Avviata ad Oristano la petizione sarda per respingere la decisione del governo. Petizione al Capo dello Stato, al Ministro della Giustizia e al Presidente della Regione
SASSARI - «La Sardegna non può e non deve subire una scelta nefasta che mette a rischio la sicurezza sociale della nostra Regione. Oltre 500 mafiosi nell’Isola significa attentare alla sua integrità e al suo futuro. Dobbiamo fare muro e respingere questa aggressione senza precedenti. Subire significherebbe non aver compreso il rischio che corriamo. Chi si dichiara favorevole per uno pseudo interesse economico dei comuni o per connivenza con il governo nazionale mette a repentaglio la sicurezza dei sardi e della Sardegna». Lo ha detto ad Oristano il deputato sardo Mauro Pili intervenendo alla manifestazione pubblica promossa per dire "No ai mafiosi in Sardegna".
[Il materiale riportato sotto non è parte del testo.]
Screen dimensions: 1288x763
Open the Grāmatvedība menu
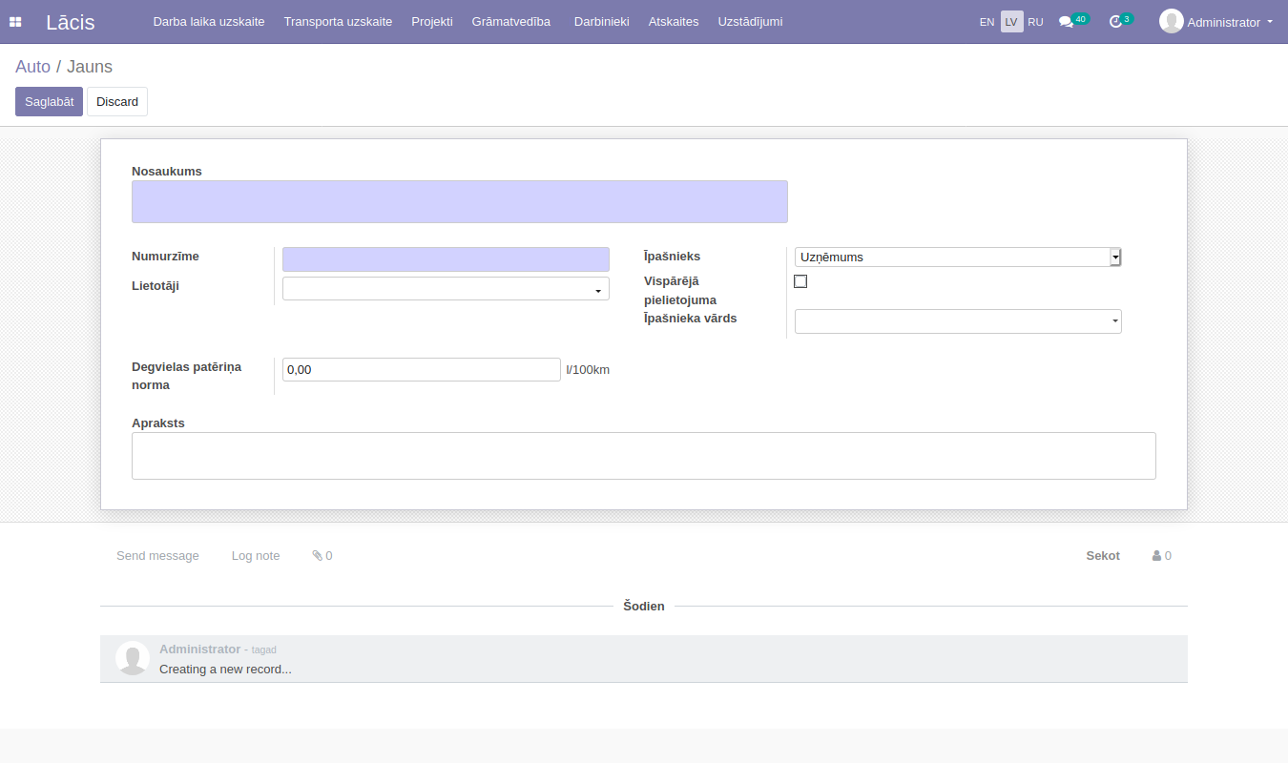(x=510, y=21)
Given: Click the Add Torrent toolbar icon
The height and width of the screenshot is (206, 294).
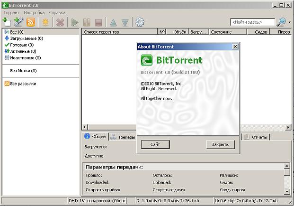Looking at the screenshot, I should [7, 22].
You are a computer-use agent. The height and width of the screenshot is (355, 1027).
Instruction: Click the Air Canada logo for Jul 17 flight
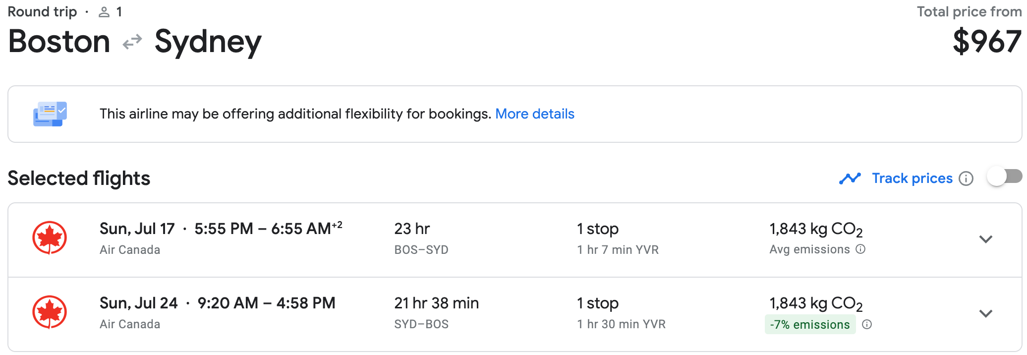coord(50,238)
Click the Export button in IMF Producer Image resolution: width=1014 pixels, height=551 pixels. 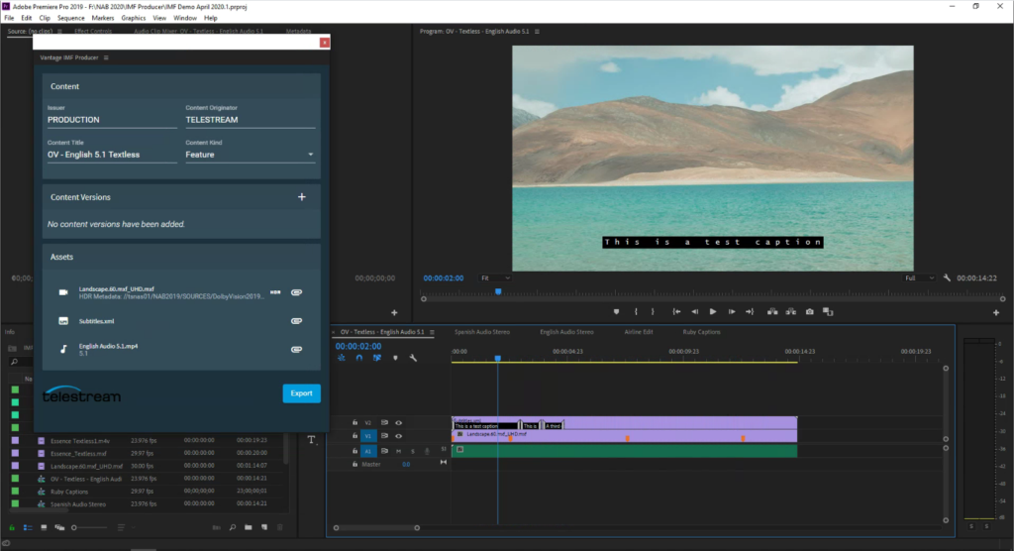[301, 393]
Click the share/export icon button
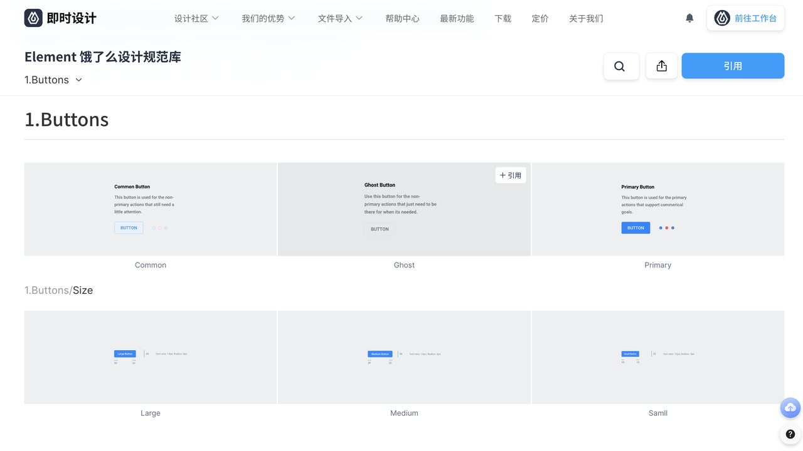 661,66
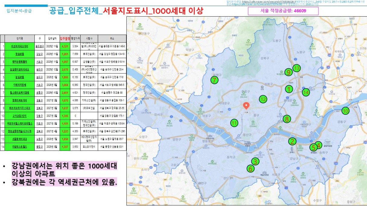The width and height of the screenshot is (367, 206).
Task: Click green map marker number 2
Action: (x=292, y=141)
Nel corso della partecipata assemblea in piazza Roma ad Oristano, alla quale hanno preso parte decide di amministratori provenienti da tutta la Sardegna, è stata avviata la mobilitazione regionale per respingere la decisione del governo di trasformare l’isola in una vera e propria Cayenne di Stato. Una petizione sarda al Capo dello Stato, al Ministro della Giustizia e al Presidente della Regione che sarà sottoscritta da decine di migliaia di sardi per chiedere di fermare questo trasferimento di massa di detenuti legati alle cosche e ai clan mafiosi e camorristici in Sardegna.
«Concentreremo le iniziative nelle aree che maggiormente rischiano di essere colpite da questa decisione - ha detto Pili - ma la mobilitazione sarà regionale considerato che questo problema riguarda tutta la Sardegna, nessuno escluso. Il pericolo di infiltrazione mafiosa non è allarmismo come sostiene qualche superficiale commentatore di Stato ma è un rischio concreto». In questi giorni alla nostra denuncia si è aggiunta quella del massimo esperto al mondo sui temi della mafia, che non si può dire essere vicino politicamente al sottoscritto, come il professor Pino Arlacchi, il quale senza mezzi termini ha detto che «si tratta di una scelta dissennata», invitando «le istituzioni sarde a far muro per fermare queste decisioni».